# [What you have to do]
There is a line containing "E-mail-bewertungen (738, 2335)" in the entries below. Repeat that line and every line after it exactly, and nothing more.

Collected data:
________

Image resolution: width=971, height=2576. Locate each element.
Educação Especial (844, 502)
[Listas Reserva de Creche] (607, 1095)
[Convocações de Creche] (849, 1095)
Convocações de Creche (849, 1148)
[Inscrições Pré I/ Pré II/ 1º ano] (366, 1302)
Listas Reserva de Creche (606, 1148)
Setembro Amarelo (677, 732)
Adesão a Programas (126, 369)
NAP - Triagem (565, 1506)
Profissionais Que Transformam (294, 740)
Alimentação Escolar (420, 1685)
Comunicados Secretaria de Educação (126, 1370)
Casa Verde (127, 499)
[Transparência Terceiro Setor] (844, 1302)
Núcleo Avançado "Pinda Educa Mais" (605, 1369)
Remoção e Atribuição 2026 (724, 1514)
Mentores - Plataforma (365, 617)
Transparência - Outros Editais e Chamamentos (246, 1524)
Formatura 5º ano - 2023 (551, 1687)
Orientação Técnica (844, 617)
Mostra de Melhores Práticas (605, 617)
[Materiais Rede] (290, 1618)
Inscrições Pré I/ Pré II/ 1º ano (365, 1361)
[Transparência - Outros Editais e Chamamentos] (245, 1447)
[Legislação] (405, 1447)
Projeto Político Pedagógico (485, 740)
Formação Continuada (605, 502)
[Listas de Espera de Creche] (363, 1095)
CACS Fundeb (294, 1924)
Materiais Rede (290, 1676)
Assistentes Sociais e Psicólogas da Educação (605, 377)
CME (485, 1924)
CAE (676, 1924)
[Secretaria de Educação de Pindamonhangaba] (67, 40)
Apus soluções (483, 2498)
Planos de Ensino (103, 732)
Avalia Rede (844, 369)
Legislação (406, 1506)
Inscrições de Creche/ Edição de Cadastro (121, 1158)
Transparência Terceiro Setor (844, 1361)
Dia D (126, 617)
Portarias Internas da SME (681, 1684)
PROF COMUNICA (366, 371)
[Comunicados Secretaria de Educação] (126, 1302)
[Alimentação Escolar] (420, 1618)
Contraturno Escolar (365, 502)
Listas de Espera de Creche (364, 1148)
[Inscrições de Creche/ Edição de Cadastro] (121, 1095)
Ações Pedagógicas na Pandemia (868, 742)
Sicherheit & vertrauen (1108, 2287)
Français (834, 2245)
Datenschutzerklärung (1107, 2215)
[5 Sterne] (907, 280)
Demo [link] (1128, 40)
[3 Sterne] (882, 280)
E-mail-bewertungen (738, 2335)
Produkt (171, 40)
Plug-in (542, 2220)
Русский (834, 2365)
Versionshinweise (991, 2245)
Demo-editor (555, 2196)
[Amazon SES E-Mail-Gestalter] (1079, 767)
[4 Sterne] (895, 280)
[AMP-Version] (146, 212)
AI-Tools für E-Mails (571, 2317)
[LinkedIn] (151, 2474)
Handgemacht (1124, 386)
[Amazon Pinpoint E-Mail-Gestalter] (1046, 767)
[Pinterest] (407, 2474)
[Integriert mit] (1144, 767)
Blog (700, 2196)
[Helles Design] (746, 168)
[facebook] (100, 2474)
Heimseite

________

# [Response area]
E-mail-bewertungen (738, 2335)
Produkt (171, 40)
Plug-in (542, 2220)
Русский (834, 2365)
Versionshinweise (991, 2245)
Demo-editor (555, 2196)
[Amazon SES E-Mail-Gestalter] (1079, 767)
[4 Sterne] (895, 280)
[AMP-Version] (146, 212)
AI-Tools für E-Mails (571, 2317)
[LinkedIn] (151, 2474)
Handgemacht (1124, 386)
[Amazon Pinpoint E-Mail-Gestalter] (1046, 767)
[Pinterest] (407, 2474)
[Integriert mit] (1144, 767)
Blog (700, 2196)
[Helles Design] (746, 168)
[facebook] (100, 2474)
Heimseite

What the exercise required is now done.